Background: The tuberculosis (TB) mortality rate of registered TB patients in Malawi is 23%, and 59% of the deaths occur in the first 2 months of treatment. HIV-related complications appear to be an important cause. Starting antiretroviral therapy early during tuberculosis treatment may improve outcome but problems often arise with drug interactions, adherence, toxicity and immune reconstitution disease (IRD).
Methods: We prospectively followed 27 HIV-infected adult Malawians after starting Triomune (a generic fixed drug combination of stavudine, lamivudine and nevirapine) in the second week of tuberculosis treatment.

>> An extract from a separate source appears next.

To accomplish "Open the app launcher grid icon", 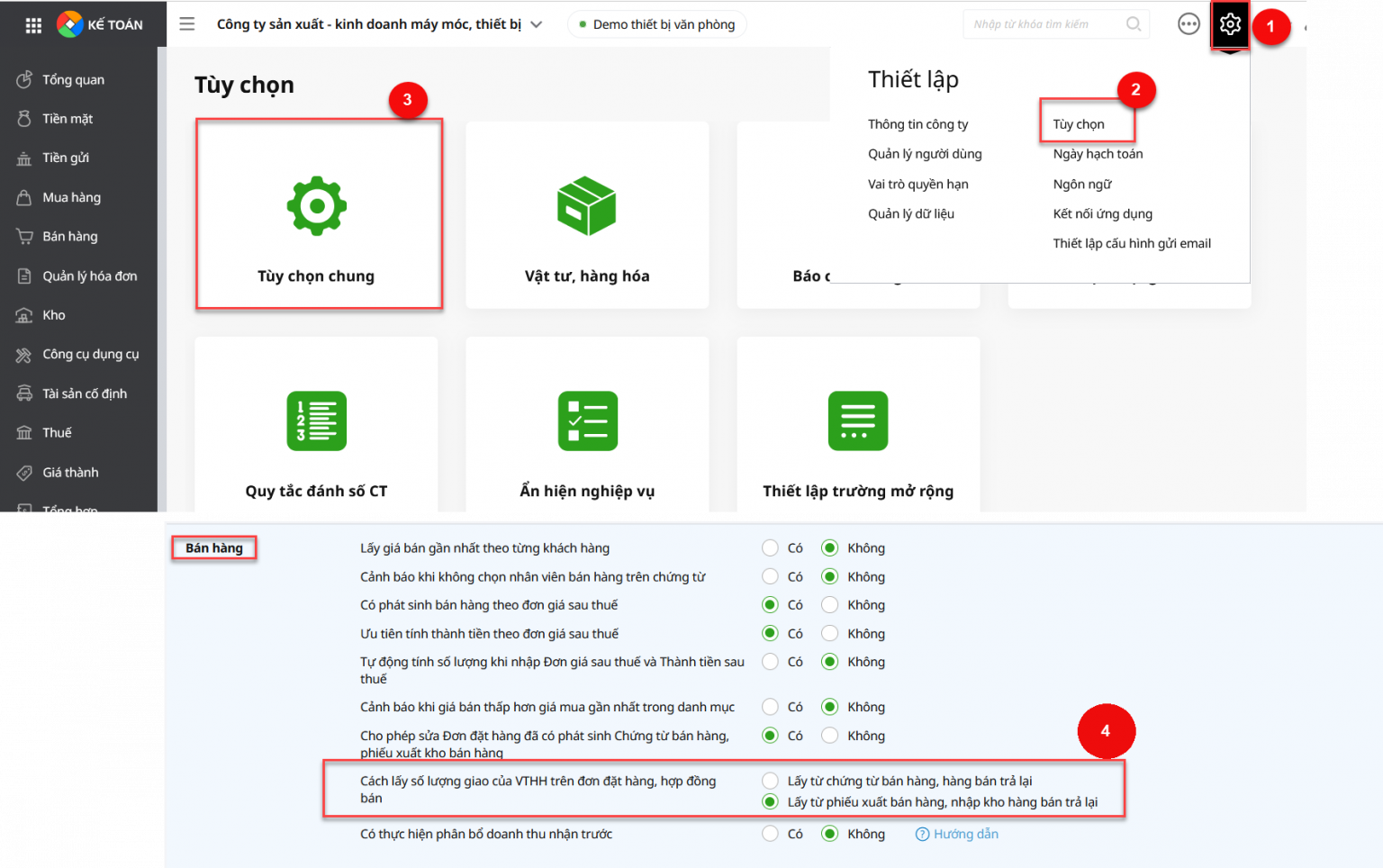I will tap(33, 25).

Results: At baseline, 88% had CD4+ T-cell counts <100 cells/ml, all were anaemic and 78% were malnourished. Five patients (19%) died, two withdrew consent and one stopped all drugs due to hepatitis. At 6 months, all but one of the 19 remaining patients had good virological results (16 patients: <400 copies/ml, two patients: <1,000 copies/ml) and the median CD4+ T cell increase was 170 cells/ml. Adverse events were numerous, particularly in the first 2 months. Suspected IRD episodes could be managed without treatment interruptions. During the lead-in phase, 59% of nevirapine plasma levels were sub-therapeutic despite good adherence, compared with only 14% during weeks 4 and 8.
Conclusion: It is feasible to start Triomune early during TB treatment with good treatment outcome. The nevirapine lead-in phase should be avoided when rifampicin-based tuberculosis treatment is started >1 week beforehand.